OK Trump might have been blunter, focused more on the jobs of ordinary workers, but the message is the same - you're a traitor to America if you "move jobs" to another country. And, as Mike Riggs says in a message straight to the heart of kids in America - "Elizabeth Warren hates your cheap foreign-made electric guitar". That's the only guitar you can afford because a host of regulations and restrictions mean the cheapest American axe will set you back over a grand.

Everywhere you look you'll see leftists (and especially the cool right on sorts) enthusiastically lining up to back protectionist measures. It's all wrapped up with the usual wibble about climate change, the NHS and 'chlorinated chicken' - here's centre-left loudmouth, Jess Phillips:

So is the NHS within that agreement? Also is, as my son called it "swimming pool chicken" going to be the norm. Also how will these long distance import/export markets work towards our climate targets?

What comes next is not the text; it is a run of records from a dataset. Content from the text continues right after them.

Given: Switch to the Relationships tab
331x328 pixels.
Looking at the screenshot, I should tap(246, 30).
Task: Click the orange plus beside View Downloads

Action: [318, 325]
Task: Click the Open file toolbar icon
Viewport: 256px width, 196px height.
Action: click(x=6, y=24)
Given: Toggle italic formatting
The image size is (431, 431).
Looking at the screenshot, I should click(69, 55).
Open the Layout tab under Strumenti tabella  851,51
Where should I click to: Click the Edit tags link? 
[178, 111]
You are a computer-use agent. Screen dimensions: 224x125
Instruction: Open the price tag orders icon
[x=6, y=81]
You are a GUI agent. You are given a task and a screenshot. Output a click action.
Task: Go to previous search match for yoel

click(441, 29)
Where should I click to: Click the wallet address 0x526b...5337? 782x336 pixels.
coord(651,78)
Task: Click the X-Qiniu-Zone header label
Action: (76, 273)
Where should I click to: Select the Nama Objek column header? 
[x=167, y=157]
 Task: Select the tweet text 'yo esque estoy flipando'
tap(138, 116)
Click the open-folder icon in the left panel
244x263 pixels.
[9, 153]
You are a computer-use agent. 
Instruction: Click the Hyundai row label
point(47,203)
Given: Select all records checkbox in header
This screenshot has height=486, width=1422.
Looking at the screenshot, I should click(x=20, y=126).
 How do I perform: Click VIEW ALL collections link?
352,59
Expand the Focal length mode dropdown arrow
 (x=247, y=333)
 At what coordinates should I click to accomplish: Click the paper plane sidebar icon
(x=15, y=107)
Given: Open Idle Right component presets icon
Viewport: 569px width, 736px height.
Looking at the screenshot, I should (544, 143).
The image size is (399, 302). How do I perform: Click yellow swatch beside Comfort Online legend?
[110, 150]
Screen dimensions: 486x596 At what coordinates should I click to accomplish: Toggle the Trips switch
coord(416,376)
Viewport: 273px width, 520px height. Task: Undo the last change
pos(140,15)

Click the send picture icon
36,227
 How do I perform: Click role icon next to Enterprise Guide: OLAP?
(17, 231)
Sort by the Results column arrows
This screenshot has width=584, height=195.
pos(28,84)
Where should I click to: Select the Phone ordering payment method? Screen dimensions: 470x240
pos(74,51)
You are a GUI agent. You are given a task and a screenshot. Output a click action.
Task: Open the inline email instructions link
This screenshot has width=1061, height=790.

Jess is very keen on a trade agreement with the USA just so long as her long list of protections isn't affected - she's happy for consumers not to have cheaper food, to limit where the NHS can buy drugs and services, and to scare consumers with entirely fictional nonsense about US food safety. And let's not get started on how these folk are torn apart by the new cult of climate doom - "you can't ship things around the planet, think of the polar bears" (and the post box filled with the latest cut and paste myths from worshippers at the Church of St Greta or the Temple of Attenborough).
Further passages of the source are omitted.